Healing touch: Infant hurt in Air India crash has skin grafted from mother
Infant and mother discharged from private hospital in Ahmedabad following five weeks of intensive treatment

For eight-month-old Dhyaansh, the youngest victim of the 12 June Air India plane crash, his mother not only turned saviour when she rescued him from the on-ground post-crash fire, but also provided her skin for grafts to treat his deep burn wounds.
The child, who suffered 36 per cent burns, is on the road to recovery as the skin of his mother, who also sustained 25 per cent burns, used for grafts helped in healing his wounds, as per doctors.
Skin grafts involve transplanting healthy skin to cover wounds, burns or areas damaged by surgery or disease and promote tissue growth to help a person heal.
The infant and his mother have been discharged from a private hospital in Ahmedabad following five weeks of intensive treatment and plastic surgery to restore the skin damaged by fire, doctors said on Monday.
The child's own skin along with his mother's skin grafts were used to treat his third-degree burn wounds, said Dr Rutvij Parikh, consultant plastic surgeon at K.D. Hospital.
When the Air India Boeing Dreamliner plane crashed into Ahmedabad's B.J. Medical College hostel-cum residential complex on 12 June, Dhyaansh and his mother Manisha Kachhadiya were in one of the affected buildings.
Dhyaansh's father Kapil Kachhadiya is taking a super-speciality MCh degree course in urology at B.J. Medical College attached to the Civil Hospital.
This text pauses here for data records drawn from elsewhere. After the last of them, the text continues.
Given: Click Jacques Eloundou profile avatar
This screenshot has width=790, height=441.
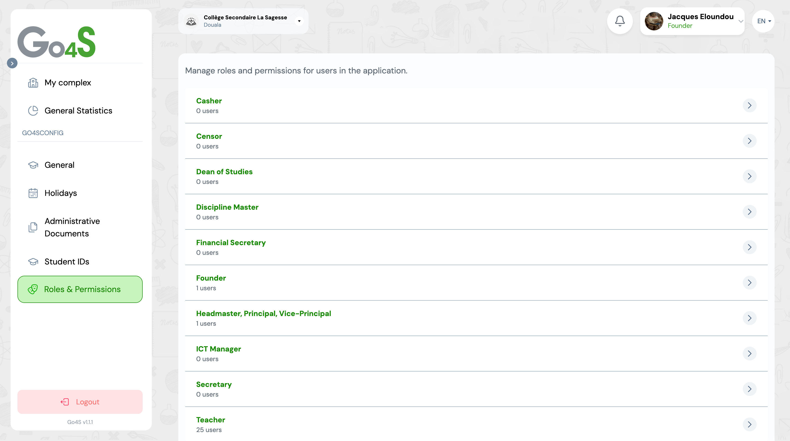Looking at the screenshot, I should [x=654, y=21].
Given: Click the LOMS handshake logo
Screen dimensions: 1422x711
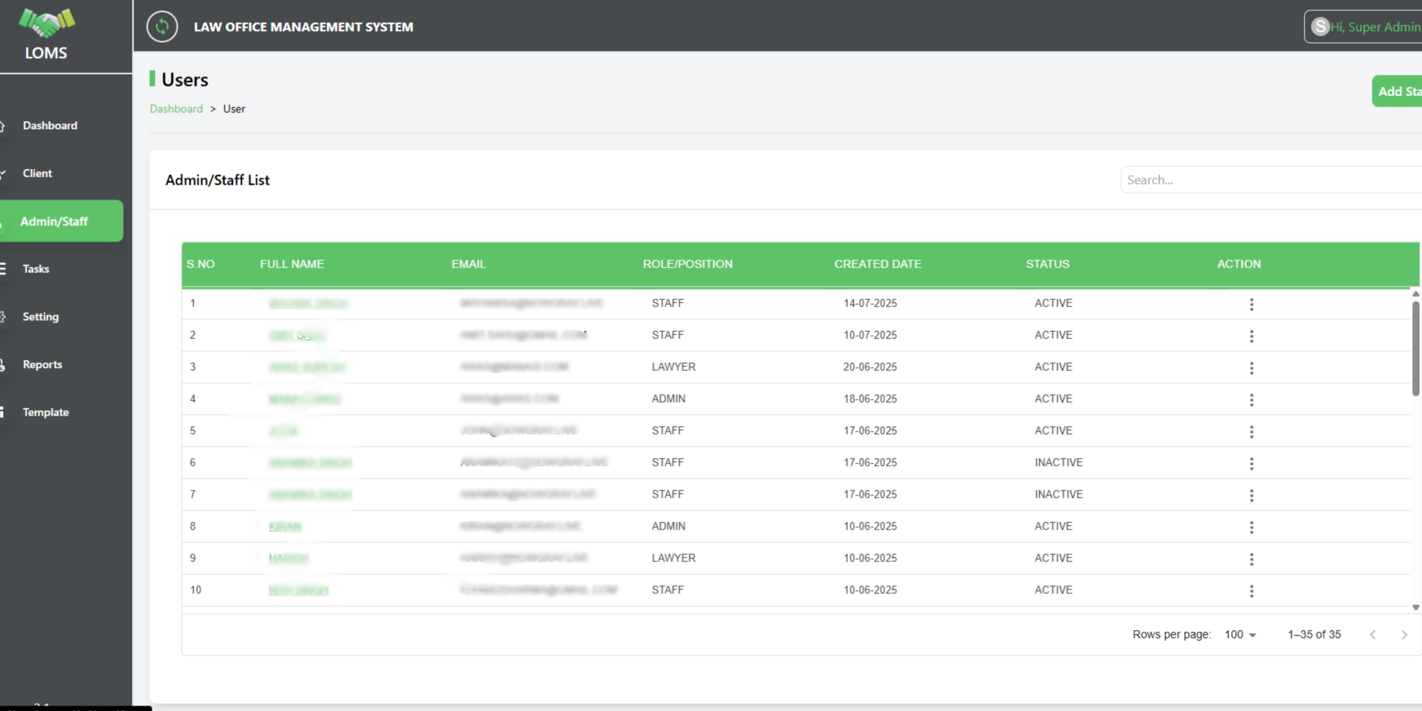Looking at the screenshot, I should click(47, 23).
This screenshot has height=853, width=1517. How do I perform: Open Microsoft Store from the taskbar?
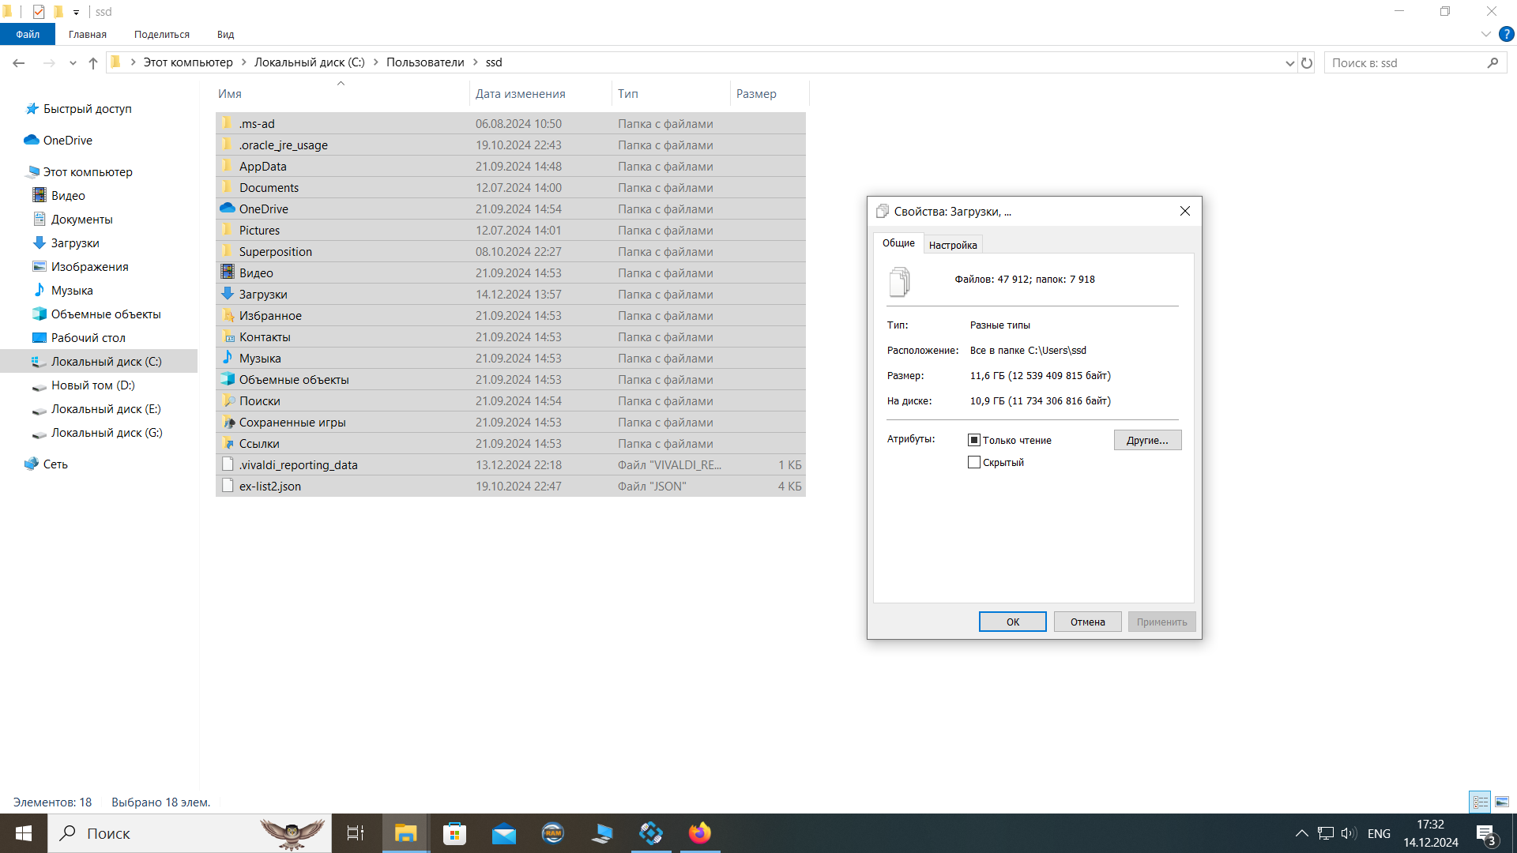[x=454, y=833]
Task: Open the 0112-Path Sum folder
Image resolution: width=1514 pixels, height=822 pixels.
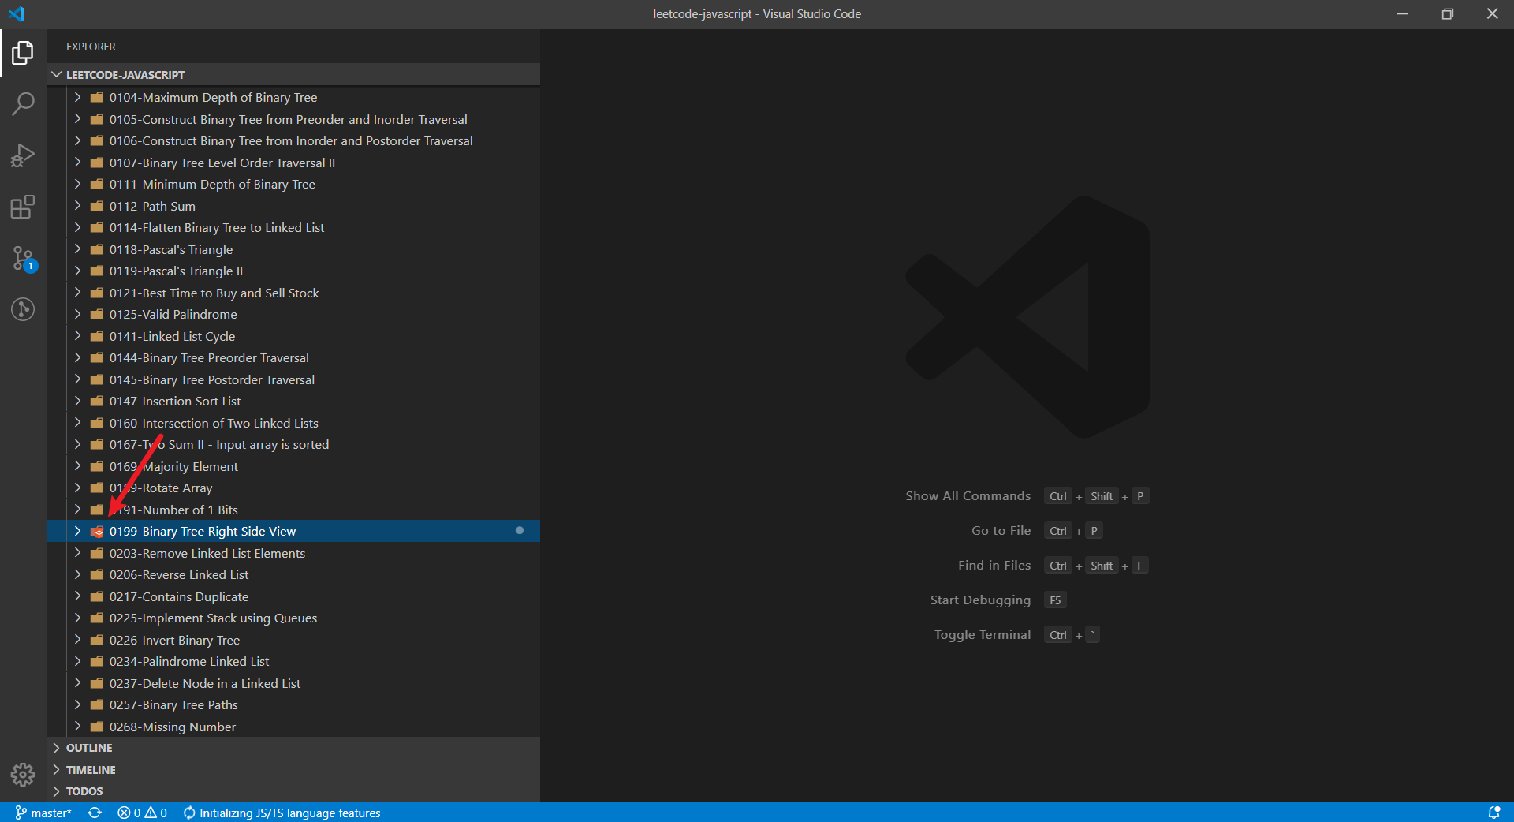Action: tap(151, 206)
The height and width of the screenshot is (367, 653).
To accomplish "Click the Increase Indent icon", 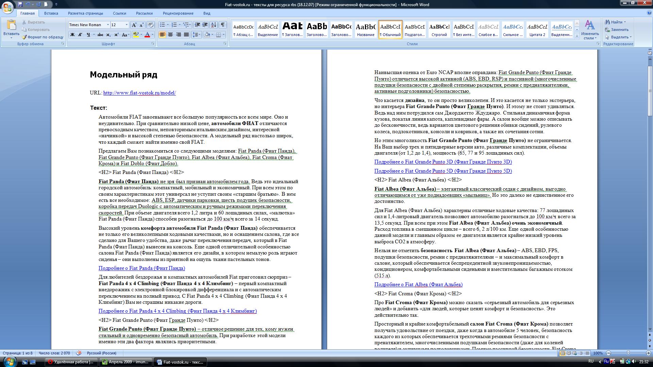I will (x=205, y=25).
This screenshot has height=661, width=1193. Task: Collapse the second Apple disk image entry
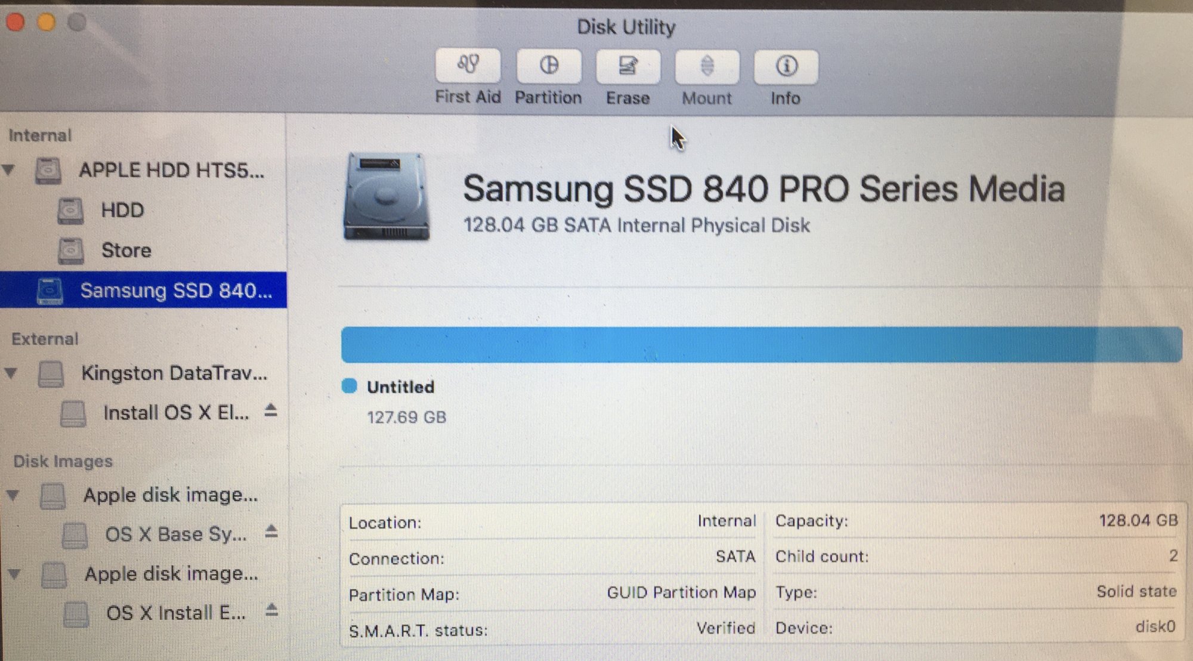pos(14,574)
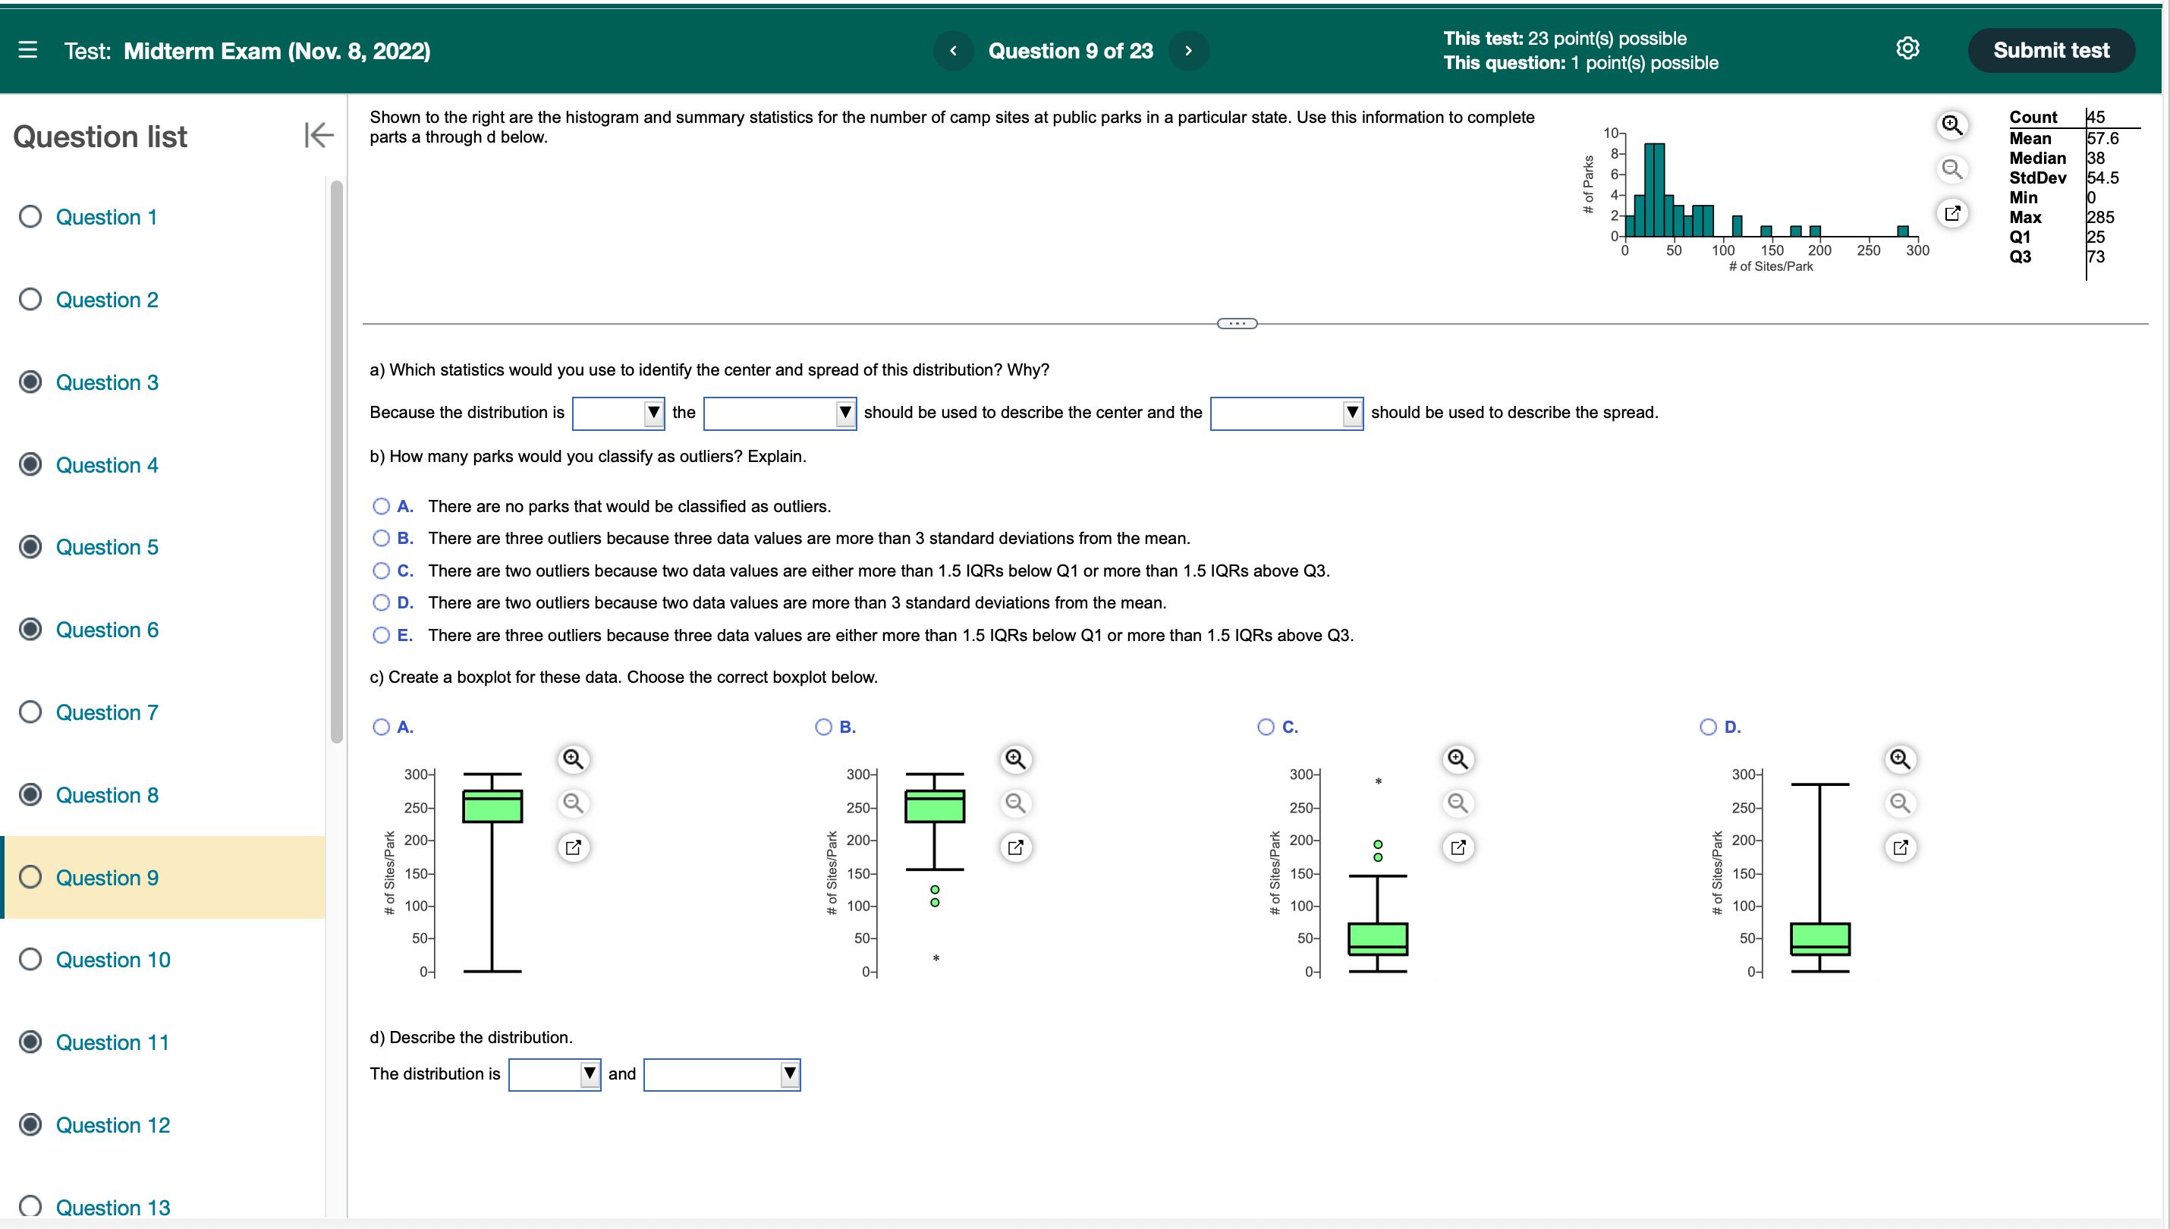This screenshot has width=2170, height=1229.
Task: Zoom in on boxplot A
Action: [x=573, y=759]
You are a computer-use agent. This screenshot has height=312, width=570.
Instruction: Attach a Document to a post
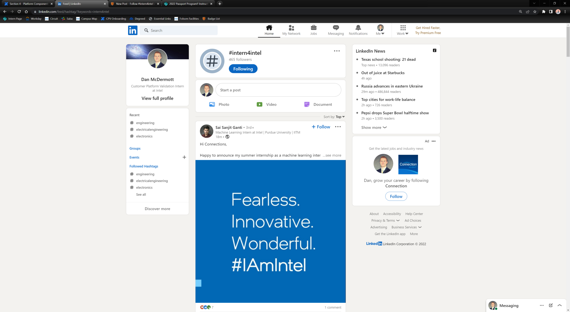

At the time of the crash, he was at the hospital while his wife and son were in their allotted quarters.
Both of them suffered burn injuries in the horrific tragedy, which claimed 260 lives, including 241 persons on board the aircraft and others on the ground.
The magnitude of the crash and subsequent fire was such that despite being inside a flat, the heat caused burn injuries to Manisha, a homeopath, and Dhyaansh, Kapil said.
He said when the crash occurred, Manisha suffered injuries, but she picked up their son and managed to come out of the building.
After taking primary treatment at Civil Hospital, both were rushed to K.D. Hospital the same day in view of their severe injuries, said Dr Parth Desai, chief operating officer of the private medical facility.
According to Parikh, Manisha had suffered 25 burns on her arms, face and legs, while the infant suffered 36 per cent burns on his face and other parts of the body.
"Since some wounds were deep due to third-degree burns suffered by both the mother and son, we needed to perform the skin grafting procedure to cover those wounds," he said. "In this procedure, we take a thin layer of skin and graft it on the wound to cover it. The place from where the skin is taken gets healed with time and a new skin eventually covers it."
First, Manisha's own skin was grafted to heal her wounds, said Parikh, who performed the surgeries at K.D. Hospital. Subsequently, Parikh took skin from Manisha as well as Dhyaansh to cover his burn injuries, the plastic surgeon said.
"To cover Dhyaansh's wounds, we needed more skin because infants do not have much skin on their body. Thus, we used both Manisha and his skin to cover his wounds. Usually, a mother's skin is preferred in such cases," he said. "Both eventually recovered and were discharged a week back after five weeks of intensive treatment."
Apart from the mother-son duo, four other patients, all students of B.J. Medical College, were treated at K.D. Hospital, Desai said. "A total of six patients, including the mother-son duo, were admitted to our hospital after being injured in the plane crash. Among the four medical students, one had a fracture while another had a facial injury. But the most complicated case was of this mother-son duo," he added.